**Reading passage**
==================================================

A mysterious and aloof dragonoid and Ace's rival, who is known as the "Prince of Ice" and considered a prodigy Dragon Caller. He respects and looks up to Jest, to the point that he is unwilling to consider questioning Jest or his actions. He holds firm pride in the dragonoid and the Guild, and struggles to accept Ace because he is human. At first, he is indifferent to Ace, merely caring that he had the tamadra he had been sent to find. However, over the course of the series, he comes to respect Ace, being grateful for the opportunity to fight him during the Battle Cup. As a child, Lance's village was destroyed and his parents were killed in a Drop Impact. He grew up as an orphan under both Devi's and the Guild's care before Vahaton adopted him after Daphness picked him up to become a Dragon Caller. Lance harbors hatred towards the person who caused the village's destruction, and as a result of believing that King was responsible, he succumbs to the power of the Star Fragment and falls under Jest's control. He has several monsters under his command, including Pierdrawn and Plesios. His Soul Armour is Dragon Lord Zaerog.
- Charo (チャロ, Charo)

One of Ace's friends from Dragoza, who seeks to become a Dragon Caller like him, but is often made fun of because some assume he cannot see Drops. He is friendly and has keen observation, and is also skilled with technology, using a tablet to relay information. He becomes frustrated during the Drop Impact in Crocus City due to his inability to see the Drops and protect himself when Lance saves him. However, he later becomes able to see the drops and becomes a Dragon Caller alongside Ace. He respects Torlie and is supportive of him when he is chosen to be a candidate to become an Ancient. His monster partner is Enju and he has a Toyceratops Soul Armor.
- Tamazo (タマゾー, Tamazō)

Ace's partner. A tamadra who arrived to him in the form of an egg with a star on it and, along with Devi, is seemingly the last of his kind. Despite often arguing with Devi and being childish and clueless, he serves as a guide to Ace in his quest to develop his skills as a Dragon Caller. He takes the form of Odin Tamazo when fighting, and later acquires Hino Kagustuchi as a Soul Armour.
- Devi (デビ, Debi)

Lance's partner. An arrogant devidra who refers to Lance as his "Master" and will do anything to protect him and often argues with Tamazo. The Ancient of Darkness, Daphness, assigned him to keep an eye on Lance and Jest. It is later revealed that Devi was abandoned by his previous owner and that he has been with Lance since childhood, when Lance picked his egg. The Guild later takes Lance away from him, but they are soon reunited. Devi takes the form of Devivebub when he does a Cross On.

==================================================

**Collected data**
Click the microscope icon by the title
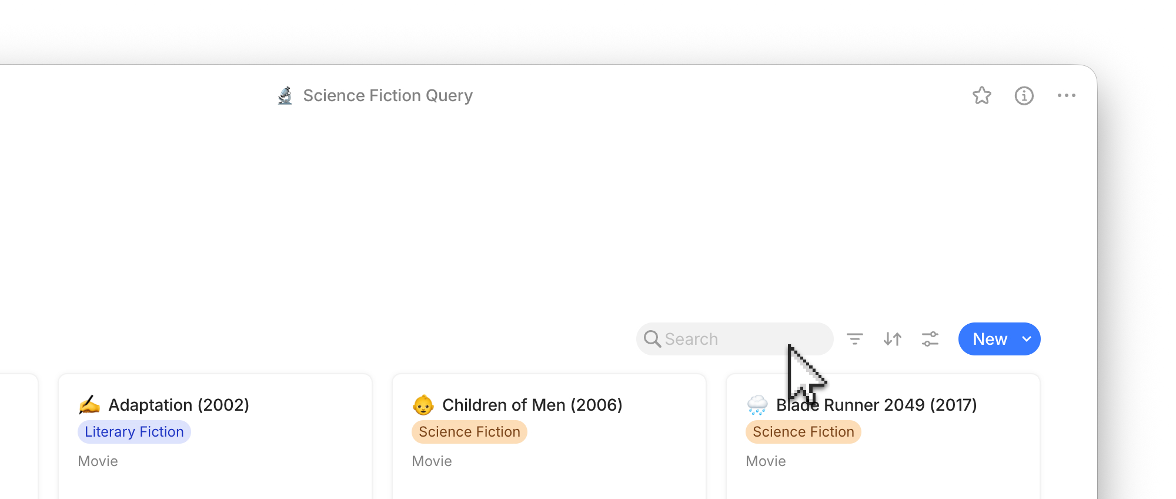 click(x=285, y=95)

==================================================

**Tasks to perform**
(1) Who is Charo's monster partner, according to the character guide?
(2) Continue the character guide from its last sentence.
The listing has nothing to do with the character guide and is not used.

**Answers provided**
(1) Enju.

(2)
- Tiger (タイガー, Taigā)

One of Ace's friends from Dragoza.
- Garnet (ガーネット, Gānetto)

A Dragon Caller who seeks to be an idol. Although she is stubborn and likes to mock Ace, Charo and Tiger, she does care for them. She knew Lance and Sonia in the past and is mentored by Herriot. She has Valkyrie Soul Armour.

===Ancients===
- Eldora (エルドラ, Erudora)

The Ancient of Fire.
- Lukes (ルークス, Rūkusu)

The former Ancient of Light.
- Jest (ジェスト, Jesuto)

The current Ancient of Light and one of the main antagonists of the series. He is the mysterious head of the Guild, who seeks prosperity for both humans and dragonoids and aids Ace in his journey. However, in reality he is using Ace as a means to help Lance become stronger, and it is implied that he is manipulating Lance and preying on his feelings of dragonoid superiority to convince him to join him. Additionally, episode 54 implies that he may have been involved in the Drop Impact that killed Lance's parents. Jest also tries to kill Ace by luring him to the site of a Drop Impact, but he is saved by Jest's counterpart, the Ancient of Darkness, Daphness.
- Vahaton (ヴァハトン, Vuahaton)

The Ancient of Water and Lance's adoptive father. Despite Lance being isolated from Vahaton, it is shown he respects his opinions, as he is jealous when Vahaton praises Ace's skills and progress.
- Timbel (ティンベル, Tinberu)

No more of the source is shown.